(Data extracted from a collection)
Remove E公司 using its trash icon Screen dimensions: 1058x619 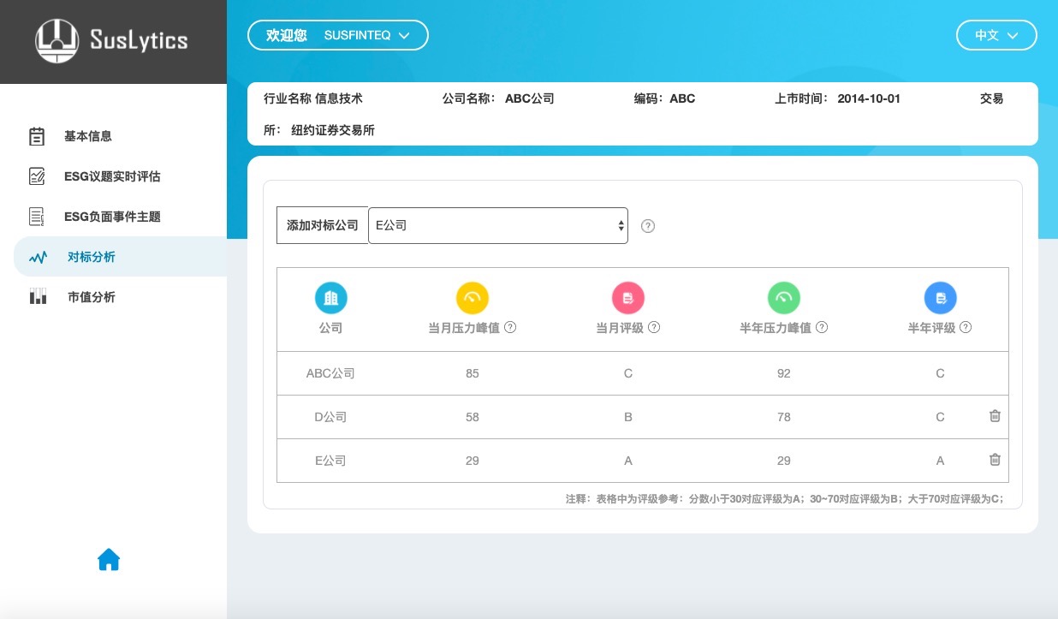click(x=995, y=460)
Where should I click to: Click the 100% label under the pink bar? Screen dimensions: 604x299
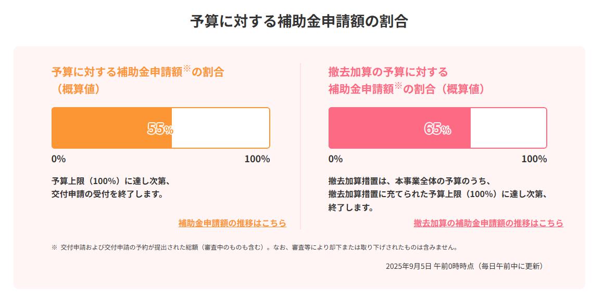(x=534, y=159)
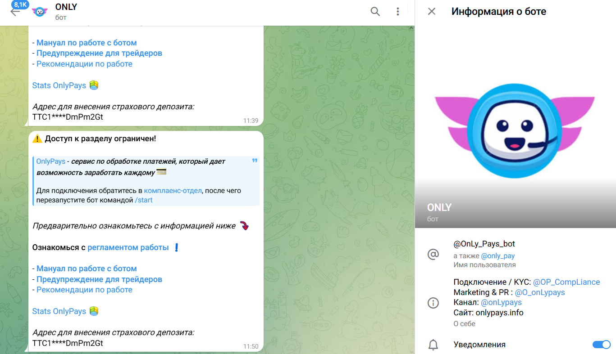Click the back arrow with unread badge
Screen dimensions: 616x354
pyautogui.click(x=15, y=11)
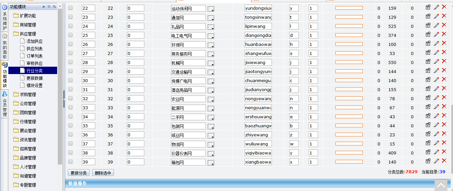Image resolution: width=453 pixels, height=191 pixels.
Task: Click the back-to-top arrow icon
Action: 441,185
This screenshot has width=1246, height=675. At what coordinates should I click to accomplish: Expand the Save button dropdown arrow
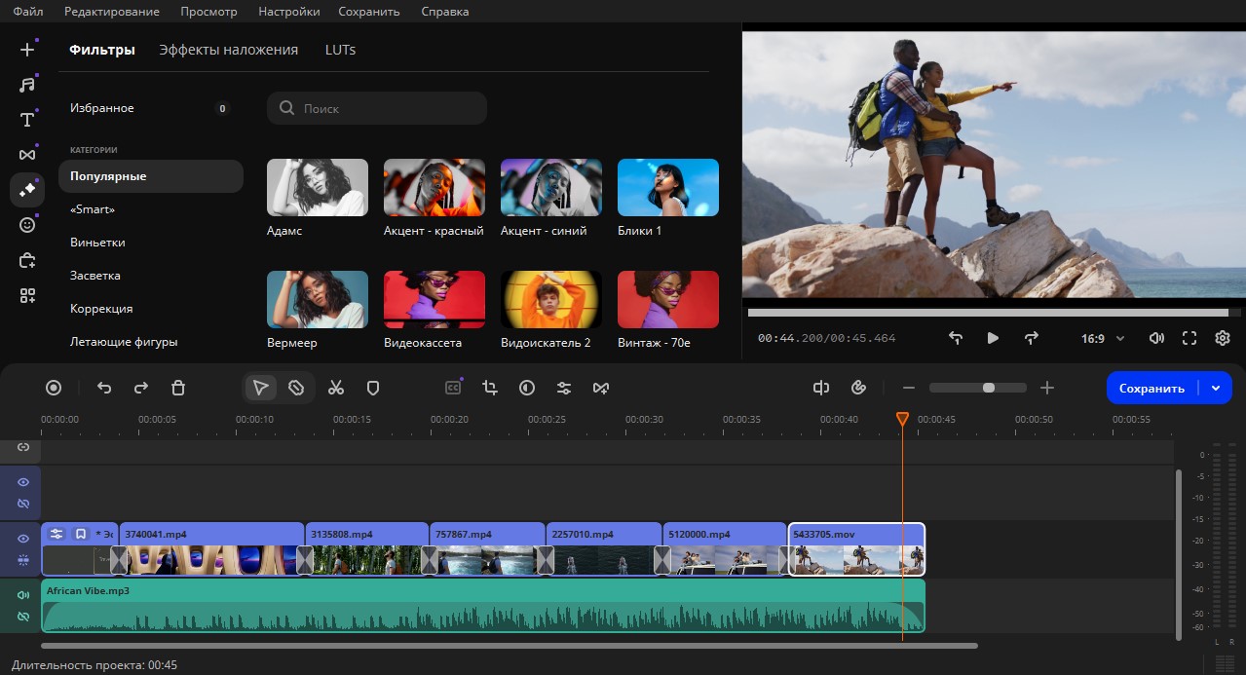[1215, 388]
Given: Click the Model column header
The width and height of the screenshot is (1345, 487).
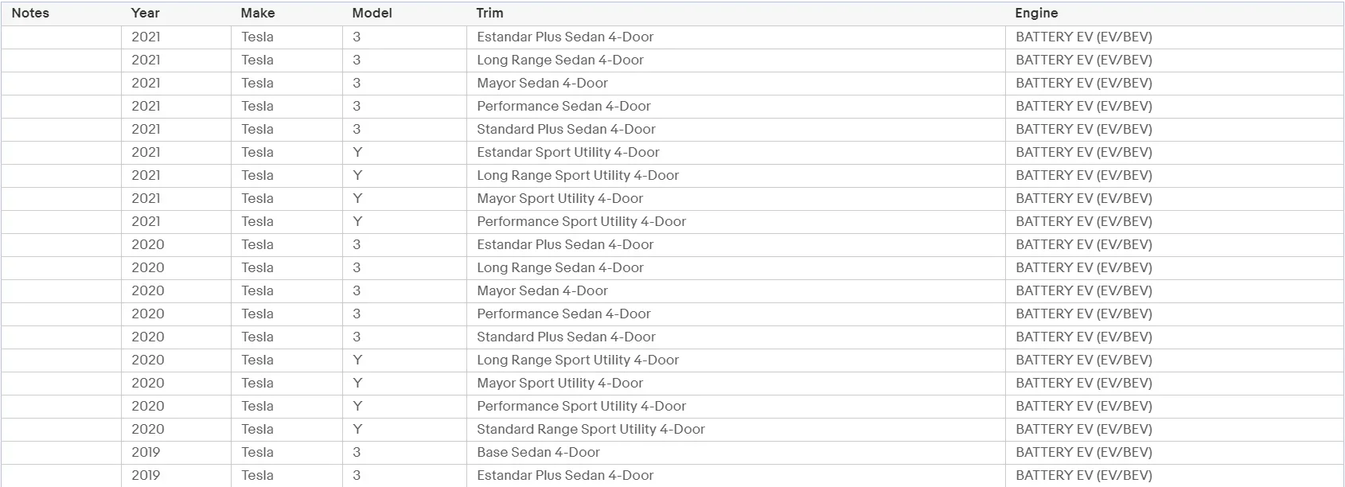Looking at the screenshot, I should coord(372,13).
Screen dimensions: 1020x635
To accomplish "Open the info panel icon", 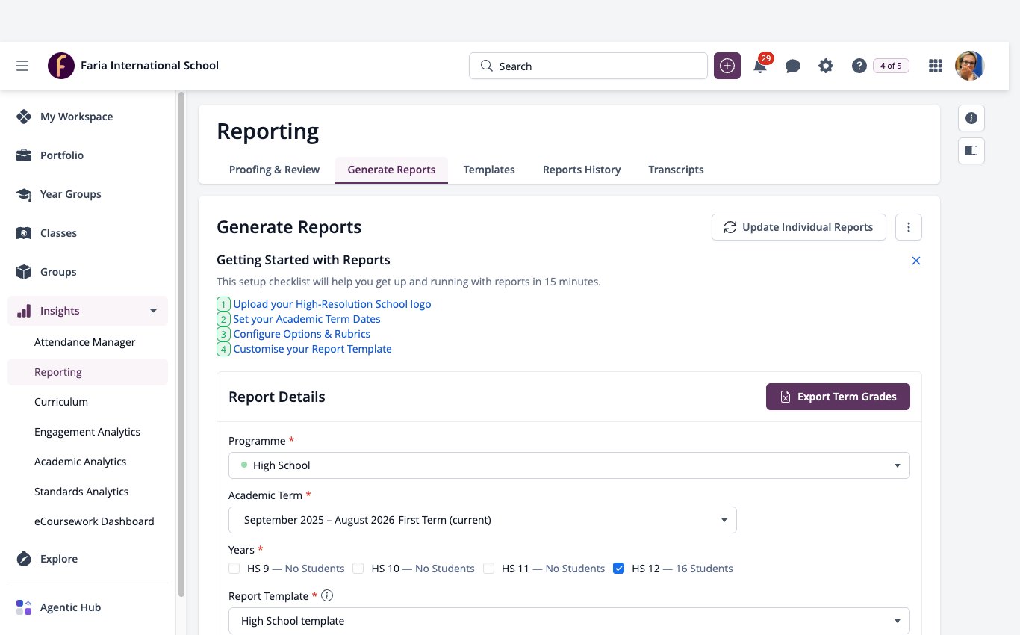I will [971, 118].
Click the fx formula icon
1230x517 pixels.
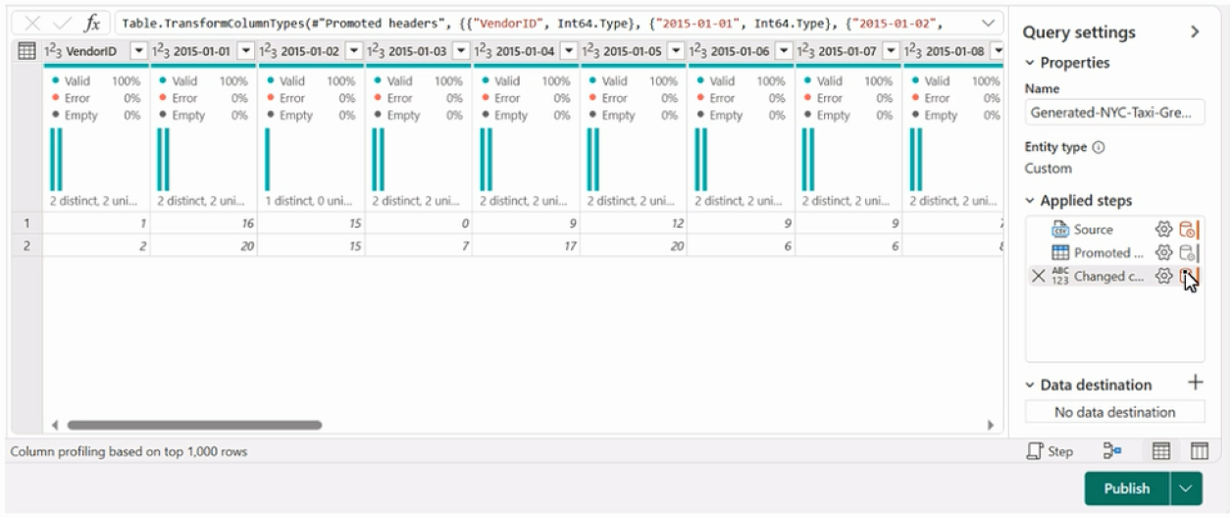91,24
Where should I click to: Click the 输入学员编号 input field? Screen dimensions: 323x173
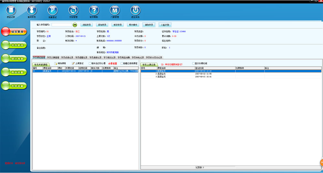coord(61,25)
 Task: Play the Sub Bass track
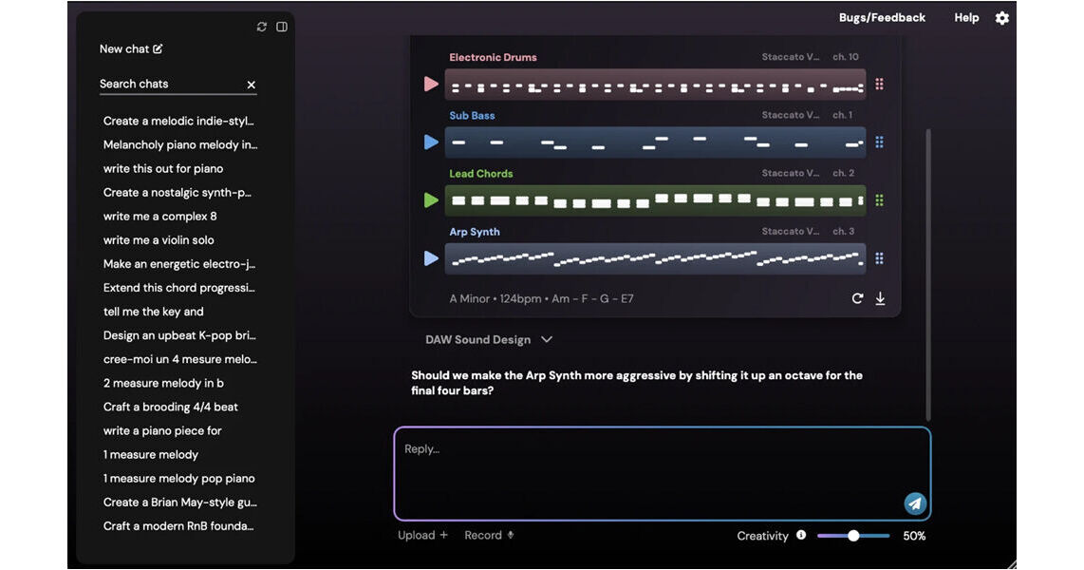431,142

BRIEF
Each line from the one containing "Where should I click to: Click the 输入学员编号" through the final line of the data must be reproduced exactly, both ends included, with no pictures in the copy.

FINISHED TASK
Where should I click to: Click the 输入学员编号 input field? Screen dimensions: 323x173
coord(61,25)
 Task: Play the Sub Bass track
431,142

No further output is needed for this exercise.